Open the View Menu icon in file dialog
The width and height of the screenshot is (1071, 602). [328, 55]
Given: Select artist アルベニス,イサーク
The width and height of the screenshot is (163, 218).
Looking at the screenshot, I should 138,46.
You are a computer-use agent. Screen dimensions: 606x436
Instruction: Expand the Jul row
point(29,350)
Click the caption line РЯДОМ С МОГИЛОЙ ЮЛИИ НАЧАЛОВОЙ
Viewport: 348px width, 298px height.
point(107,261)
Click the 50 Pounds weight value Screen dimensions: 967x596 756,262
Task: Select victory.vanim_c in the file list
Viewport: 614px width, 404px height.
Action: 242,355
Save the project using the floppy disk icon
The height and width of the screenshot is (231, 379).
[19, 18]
*****
## Exercise goal
The whole of the data must be given again, exactly as shown.

## Your response
Open the View Menu icon in file dialog
The width and height of the screenshot is (1071, 602). [328, 55]
Given: Select artist アルベニス,イサーク
The width and height of the screenshot is (163, 218).
Looking at the screenshot, I should 138,46.
You are a computer-use agent. Screen dimensions: 606x436
Instruction: Expand the Jul row
point(29,350)
Click the caption line РЯДОМ С МОГИЛОЙ ЮЛИИ НАЧАЛОВОЙ
Viewport: 348px width, 298px height.
point(107,261)
Click the 50 Pounds weight value Screen dimensions: 967x596 756,262
Task: Select victory.vanim_c in the file list
Viewport: 614px width, 404px height.
Action: 242,355
Save the project using the floppy disk icon
The height and width of the screenshot is (231, 379).
[19, 18]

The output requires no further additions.